I have 4 clusters and I need to find the set of most influential features in each cluster so that I can get some insight about the characteristics of the cluster and thus to understand the behavior of these clusters. How can I do this?
A rudimentary method of addressing the problem is by finding the descriptive statistics for the features of the cluster centroids.
Snippet to find the most influencing variables:
var_influence=cc.describe() #cc contains the cluster centroids
# The descriptive statistics of the cluster centroids are saved in a Dataframe var_influence.
# Sorting by standard deviation will give the variables with high standard deviation.
var_influence.sort_values(axis=1, by='std', ascending=False).iloc[:,:10]
This way it is quicker and better to find the influencing variables when compared to the box plot way (Which is hard to visualise with increasing features). As all the variables are normalised it is very easy to compare across features.

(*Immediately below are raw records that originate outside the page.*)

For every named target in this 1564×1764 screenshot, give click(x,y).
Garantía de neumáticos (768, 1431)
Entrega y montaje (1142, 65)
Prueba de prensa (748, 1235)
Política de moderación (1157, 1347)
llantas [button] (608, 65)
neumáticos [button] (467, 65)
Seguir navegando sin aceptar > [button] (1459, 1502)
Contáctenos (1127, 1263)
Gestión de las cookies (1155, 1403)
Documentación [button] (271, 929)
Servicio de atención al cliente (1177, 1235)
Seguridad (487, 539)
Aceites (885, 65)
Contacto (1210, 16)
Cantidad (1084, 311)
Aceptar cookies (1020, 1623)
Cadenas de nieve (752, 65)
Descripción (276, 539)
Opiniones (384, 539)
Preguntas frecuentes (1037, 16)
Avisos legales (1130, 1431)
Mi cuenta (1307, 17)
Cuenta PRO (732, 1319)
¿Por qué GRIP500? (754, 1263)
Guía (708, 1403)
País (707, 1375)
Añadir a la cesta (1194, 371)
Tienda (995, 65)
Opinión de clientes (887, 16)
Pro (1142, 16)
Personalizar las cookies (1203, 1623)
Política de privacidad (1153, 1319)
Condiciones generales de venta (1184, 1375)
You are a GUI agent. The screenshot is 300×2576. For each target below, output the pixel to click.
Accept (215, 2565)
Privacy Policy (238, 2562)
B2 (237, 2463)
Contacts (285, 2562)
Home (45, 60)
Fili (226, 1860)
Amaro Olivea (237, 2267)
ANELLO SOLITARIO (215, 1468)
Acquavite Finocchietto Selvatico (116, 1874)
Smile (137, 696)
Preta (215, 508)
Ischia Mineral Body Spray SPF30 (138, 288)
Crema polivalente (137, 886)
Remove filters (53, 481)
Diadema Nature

A max-min approach can also be used, this will allow us to see the variables with maximum bandwidth. As all the variables are normalised the max-min is a good way to validate the above result.Code for the same below
pd.Series(var_influence.loc['max']-var_influence.loc['min']).sort_values(ascending=False)[:10]
Multiclass classification
A more serious approach to find the influencing features is Multi-class classification: The cluster labels are used as a target variable to train a multi-class classification model on the data. The resulting model coefficients can be used to determine the importance of the features.